Когда церковный хор поет в Страстной четверг плач Богоматери: – Увы мне, Сыне мой и свете! Без тебя, мое чадо любимое, жития моего не хощу… и в конце: Мое сердце оружие пройде! – душа моя переполнялась скорбью всех материнских сердец, раненных муками и смертью их чад. И хоть не было у меня детей – все пережитое Богоматерью у креста ее распятого сына “оружием проходило” и через мое сердце. И теперь, если бы вернулся ко мне слух, я с не меньшей полнотою пережила “плач Богоматери” в одной из московских церквей на Страстной неделе.

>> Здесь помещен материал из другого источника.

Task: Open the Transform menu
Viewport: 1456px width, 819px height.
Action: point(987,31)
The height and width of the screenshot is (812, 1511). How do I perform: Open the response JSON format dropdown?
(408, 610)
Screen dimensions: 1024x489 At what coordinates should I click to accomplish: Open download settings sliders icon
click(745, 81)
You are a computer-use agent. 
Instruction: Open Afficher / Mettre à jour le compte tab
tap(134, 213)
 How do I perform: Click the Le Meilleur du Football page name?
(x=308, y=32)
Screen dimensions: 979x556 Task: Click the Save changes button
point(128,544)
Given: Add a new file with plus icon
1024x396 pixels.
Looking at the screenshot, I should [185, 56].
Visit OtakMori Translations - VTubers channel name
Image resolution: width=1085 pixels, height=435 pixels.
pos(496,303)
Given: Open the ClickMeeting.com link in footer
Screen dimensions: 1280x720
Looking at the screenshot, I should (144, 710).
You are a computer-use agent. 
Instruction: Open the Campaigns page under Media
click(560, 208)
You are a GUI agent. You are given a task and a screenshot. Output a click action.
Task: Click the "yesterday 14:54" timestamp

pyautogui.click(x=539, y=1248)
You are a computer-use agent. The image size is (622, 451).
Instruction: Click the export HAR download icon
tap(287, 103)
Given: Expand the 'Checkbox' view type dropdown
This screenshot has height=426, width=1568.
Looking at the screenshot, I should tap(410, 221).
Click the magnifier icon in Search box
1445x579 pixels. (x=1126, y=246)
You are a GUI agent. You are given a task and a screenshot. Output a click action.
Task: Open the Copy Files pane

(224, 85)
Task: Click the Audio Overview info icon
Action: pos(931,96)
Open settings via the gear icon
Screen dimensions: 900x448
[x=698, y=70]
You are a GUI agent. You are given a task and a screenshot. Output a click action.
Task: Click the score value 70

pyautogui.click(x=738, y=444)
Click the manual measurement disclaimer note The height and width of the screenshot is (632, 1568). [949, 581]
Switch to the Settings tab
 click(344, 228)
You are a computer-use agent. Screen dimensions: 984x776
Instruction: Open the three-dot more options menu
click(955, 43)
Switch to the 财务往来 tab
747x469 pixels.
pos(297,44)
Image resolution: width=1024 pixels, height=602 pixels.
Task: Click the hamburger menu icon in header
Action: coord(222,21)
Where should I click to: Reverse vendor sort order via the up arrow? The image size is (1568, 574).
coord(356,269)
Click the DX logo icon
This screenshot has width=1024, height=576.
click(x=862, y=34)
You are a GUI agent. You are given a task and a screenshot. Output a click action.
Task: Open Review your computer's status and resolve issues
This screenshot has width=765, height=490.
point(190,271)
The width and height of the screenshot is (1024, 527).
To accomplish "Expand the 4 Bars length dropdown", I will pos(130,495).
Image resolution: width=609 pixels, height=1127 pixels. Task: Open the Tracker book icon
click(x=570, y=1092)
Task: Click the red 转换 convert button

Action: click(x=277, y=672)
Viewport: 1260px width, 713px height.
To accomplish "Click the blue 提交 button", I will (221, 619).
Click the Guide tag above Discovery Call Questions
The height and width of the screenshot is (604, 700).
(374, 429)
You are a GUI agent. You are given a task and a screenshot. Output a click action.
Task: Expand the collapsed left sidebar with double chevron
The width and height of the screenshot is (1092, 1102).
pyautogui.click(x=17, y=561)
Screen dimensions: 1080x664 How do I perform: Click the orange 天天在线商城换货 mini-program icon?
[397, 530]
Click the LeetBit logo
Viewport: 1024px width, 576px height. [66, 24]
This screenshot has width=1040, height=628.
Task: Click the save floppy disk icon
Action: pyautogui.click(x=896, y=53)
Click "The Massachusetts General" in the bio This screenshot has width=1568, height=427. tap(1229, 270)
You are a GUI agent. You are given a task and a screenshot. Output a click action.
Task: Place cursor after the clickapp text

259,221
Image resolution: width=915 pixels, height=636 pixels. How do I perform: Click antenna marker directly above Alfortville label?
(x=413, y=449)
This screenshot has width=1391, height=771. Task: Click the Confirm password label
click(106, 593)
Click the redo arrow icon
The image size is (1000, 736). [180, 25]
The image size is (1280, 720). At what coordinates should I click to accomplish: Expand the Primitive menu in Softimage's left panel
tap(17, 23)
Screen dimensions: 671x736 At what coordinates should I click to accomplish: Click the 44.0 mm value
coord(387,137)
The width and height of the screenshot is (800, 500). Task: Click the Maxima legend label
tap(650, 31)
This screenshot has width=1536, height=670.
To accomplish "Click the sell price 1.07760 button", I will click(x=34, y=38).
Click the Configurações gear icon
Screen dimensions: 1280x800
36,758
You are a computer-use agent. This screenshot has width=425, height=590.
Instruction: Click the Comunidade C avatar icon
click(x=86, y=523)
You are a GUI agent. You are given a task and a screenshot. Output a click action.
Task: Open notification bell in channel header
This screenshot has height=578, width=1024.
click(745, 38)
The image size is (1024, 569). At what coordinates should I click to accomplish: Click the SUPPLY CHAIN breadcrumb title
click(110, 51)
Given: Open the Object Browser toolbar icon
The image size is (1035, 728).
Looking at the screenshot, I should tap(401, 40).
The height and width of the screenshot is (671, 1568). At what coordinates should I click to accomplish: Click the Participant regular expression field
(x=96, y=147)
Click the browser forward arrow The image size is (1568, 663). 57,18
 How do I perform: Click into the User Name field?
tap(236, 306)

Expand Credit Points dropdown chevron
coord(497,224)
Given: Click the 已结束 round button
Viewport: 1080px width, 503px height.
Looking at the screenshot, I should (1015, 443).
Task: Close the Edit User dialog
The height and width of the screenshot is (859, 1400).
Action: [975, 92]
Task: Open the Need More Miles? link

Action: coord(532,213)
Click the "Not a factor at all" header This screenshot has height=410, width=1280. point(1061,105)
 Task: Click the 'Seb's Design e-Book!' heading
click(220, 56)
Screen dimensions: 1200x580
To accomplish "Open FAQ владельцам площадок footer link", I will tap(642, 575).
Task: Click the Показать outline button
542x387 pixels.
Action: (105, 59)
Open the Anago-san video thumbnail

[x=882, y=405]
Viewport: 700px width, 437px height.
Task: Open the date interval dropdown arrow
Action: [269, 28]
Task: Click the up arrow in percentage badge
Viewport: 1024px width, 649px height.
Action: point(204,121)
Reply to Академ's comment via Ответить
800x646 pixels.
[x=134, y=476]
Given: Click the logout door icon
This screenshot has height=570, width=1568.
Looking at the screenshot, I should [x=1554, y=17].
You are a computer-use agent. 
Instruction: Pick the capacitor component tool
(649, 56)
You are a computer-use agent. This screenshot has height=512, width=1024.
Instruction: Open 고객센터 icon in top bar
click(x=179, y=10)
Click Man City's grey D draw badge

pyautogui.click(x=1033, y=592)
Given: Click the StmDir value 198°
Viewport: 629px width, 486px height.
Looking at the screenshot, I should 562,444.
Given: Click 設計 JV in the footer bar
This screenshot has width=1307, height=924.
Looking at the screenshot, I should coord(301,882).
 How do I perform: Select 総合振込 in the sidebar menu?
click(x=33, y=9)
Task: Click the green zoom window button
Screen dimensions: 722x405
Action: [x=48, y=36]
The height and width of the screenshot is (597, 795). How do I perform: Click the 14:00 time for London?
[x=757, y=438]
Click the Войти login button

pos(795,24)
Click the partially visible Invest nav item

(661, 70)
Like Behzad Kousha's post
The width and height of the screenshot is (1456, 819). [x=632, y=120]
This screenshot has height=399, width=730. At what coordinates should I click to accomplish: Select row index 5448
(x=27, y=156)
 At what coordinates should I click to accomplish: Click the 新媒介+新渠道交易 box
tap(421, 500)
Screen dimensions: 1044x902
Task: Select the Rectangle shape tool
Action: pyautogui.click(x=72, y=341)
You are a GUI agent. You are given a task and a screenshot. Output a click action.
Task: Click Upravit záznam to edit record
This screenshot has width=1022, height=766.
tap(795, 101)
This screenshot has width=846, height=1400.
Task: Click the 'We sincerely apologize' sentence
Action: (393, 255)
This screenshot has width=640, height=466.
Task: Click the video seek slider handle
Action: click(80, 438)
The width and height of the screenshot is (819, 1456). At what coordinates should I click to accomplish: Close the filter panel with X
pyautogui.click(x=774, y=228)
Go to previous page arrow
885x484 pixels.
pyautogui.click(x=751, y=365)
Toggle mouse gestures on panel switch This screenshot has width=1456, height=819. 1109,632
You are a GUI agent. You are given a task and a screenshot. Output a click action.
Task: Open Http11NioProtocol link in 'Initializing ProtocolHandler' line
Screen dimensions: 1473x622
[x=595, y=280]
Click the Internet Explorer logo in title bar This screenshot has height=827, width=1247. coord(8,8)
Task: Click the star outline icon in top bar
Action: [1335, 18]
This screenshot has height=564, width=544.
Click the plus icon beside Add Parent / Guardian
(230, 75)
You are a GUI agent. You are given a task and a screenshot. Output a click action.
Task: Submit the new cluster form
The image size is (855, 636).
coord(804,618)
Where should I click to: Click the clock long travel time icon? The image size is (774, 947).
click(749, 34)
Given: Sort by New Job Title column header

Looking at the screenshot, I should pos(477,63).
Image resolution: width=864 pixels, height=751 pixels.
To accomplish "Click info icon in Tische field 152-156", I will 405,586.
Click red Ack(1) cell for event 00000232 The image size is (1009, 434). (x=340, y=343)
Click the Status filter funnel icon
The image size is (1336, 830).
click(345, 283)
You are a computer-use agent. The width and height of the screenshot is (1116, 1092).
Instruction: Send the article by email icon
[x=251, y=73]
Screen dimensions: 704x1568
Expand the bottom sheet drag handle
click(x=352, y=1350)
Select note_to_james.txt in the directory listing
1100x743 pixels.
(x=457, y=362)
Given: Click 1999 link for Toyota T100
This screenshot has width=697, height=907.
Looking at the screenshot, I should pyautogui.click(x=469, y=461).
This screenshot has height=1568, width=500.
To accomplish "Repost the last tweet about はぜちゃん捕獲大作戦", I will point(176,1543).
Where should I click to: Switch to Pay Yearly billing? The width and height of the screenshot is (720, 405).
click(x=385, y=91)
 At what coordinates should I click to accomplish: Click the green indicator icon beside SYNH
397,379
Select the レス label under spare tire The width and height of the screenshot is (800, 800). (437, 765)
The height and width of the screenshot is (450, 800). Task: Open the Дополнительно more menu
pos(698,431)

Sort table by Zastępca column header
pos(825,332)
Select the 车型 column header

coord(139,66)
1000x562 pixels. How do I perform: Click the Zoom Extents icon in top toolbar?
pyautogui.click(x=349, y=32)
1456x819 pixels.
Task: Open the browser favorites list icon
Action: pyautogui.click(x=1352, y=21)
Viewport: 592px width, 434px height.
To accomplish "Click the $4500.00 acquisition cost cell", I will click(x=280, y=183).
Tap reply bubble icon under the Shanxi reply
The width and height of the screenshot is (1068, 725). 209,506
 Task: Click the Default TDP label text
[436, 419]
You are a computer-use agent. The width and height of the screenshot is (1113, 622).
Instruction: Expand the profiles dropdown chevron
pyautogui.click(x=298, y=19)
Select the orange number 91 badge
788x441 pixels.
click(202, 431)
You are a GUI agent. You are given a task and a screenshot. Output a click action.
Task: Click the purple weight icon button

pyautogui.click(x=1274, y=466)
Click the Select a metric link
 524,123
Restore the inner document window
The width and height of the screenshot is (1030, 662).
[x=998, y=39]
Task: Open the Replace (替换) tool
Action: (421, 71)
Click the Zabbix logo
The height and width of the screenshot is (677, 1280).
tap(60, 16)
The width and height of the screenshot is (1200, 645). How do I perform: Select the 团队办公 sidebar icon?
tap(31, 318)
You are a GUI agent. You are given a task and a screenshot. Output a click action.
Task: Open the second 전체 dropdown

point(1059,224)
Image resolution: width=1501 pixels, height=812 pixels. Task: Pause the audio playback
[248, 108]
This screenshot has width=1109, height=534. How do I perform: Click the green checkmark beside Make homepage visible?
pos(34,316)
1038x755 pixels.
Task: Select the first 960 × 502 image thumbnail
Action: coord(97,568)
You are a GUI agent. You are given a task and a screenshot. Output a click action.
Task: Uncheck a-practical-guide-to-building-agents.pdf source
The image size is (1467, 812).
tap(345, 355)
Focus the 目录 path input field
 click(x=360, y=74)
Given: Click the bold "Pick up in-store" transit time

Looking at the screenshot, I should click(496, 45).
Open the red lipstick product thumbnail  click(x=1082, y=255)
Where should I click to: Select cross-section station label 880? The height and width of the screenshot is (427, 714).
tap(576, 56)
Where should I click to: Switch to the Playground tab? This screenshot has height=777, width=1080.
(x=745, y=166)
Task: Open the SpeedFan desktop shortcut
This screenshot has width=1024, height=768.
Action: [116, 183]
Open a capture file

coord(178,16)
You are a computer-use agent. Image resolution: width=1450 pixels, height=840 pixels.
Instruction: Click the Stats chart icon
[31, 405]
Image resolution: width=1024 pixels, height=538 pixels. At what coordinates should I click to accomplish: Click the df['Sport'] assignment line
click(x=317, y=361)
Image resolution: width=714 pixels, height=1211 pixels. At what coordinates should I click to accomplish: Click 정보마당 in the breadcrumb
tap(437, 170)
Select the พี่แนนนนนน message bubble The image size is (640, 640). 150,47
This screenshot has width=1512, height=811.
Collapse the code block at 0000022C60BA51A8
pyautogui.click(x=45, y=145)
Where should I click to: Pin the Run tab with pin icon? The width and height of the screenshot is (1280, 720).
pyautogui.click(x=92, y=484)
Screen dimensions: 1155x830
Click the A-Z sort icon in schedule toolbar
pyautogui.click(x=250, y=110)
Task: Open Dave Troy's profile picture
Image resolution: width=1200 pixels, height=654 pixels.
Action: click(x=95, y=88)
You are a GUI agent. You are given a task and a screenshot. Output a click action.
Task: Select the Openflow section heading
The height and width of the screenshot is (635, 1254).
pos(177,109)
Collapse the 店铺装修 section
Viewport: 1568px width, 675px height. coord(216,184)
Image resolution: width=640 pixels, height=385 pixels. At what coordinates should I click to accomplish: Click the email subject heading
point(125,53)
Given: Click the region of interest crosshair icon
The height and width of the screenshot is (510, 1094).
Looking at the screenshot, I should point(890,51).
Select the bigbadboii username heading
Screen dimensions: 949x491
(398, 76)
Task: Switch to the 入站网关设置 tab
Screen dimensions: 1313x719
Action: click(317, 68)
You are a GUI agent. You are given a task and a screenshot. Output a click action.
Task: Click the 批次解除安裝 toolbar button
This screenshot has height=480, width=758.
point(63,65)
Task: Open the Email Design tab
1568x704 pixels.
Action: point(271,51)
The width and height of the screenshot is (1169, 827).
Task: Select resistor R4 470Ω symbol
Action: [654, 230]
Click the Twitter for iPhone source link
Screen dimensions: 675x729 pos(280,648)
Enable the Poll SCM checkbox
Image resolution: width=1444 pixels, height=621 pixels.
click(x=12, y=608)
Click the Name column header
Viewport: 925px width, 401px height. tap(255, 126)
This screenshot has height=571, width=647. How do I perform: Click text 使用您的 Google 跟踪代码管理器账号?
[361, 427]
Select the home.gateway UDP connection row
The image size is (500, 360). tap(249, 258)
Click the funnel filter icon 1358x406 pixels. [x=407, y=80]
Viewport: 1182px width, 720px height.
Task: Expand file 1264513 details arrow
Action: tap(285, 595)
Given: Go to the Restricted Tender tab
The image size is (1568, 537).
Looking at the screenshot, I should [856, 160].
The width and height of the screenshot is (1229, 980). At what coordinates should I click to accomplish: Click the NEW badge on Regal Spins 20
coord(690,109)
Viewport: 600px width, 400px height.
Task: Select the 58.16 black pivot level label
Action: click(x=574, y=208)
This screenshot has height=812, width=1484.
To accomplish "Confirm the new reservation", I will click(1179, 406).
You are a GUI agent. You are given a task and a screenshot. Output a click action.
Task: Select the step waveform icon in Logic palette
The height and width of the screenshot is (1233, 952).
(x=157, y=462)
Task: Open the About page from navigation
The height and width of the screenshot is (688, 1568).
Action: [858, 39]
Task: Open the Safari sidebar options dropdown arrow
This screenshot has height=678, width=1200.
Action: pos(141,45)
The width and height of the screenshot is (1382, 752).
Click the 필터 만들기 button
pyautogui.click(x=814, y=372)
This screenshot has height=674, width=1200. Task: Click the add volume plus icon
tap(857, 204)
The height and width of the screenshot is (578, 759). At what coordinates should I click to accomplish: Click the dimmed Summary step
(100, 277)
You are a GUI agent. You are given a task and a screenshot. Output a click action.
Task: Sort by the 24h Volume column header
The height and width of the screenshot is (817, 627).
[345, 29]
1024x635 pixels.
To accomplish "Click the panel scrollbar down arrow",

Но особая, одуряющая сознание языческая пышность празднования этого дня и в детском состоянии веры в мои киевские дни, с подчеркнуто чудотворным значением самой иконы, когда ее носили по домам, где лежал тяжелобольной человек, – смущали и расхолаживали душу чуждым евангельскому христианству языческим колоритом.
11 сентября
Что-то скажет Анечка, обещавшая сегодня созвониться с Аллой: узнать о здоровье Леониллы, сломавшей руку и помещенной в лечебницу Тихого переулка, и о том, есть ли уже у них прислуга. И о том, что состояние моего глаза и общая гипертония задержат меня на “Х” времени в Москве и без возвращения на “мою жилплощадь” мне не обойтись. Вижу трагический жест вскинутых кверху рук Аллы и гневно-жалобное восклицание: “Я так и знала! Никакого конца этому не предвидится. Она всех нас переживет!” – такое восклицание вырвалось у милой, бедной Ай три года тому назад в моем присутствии.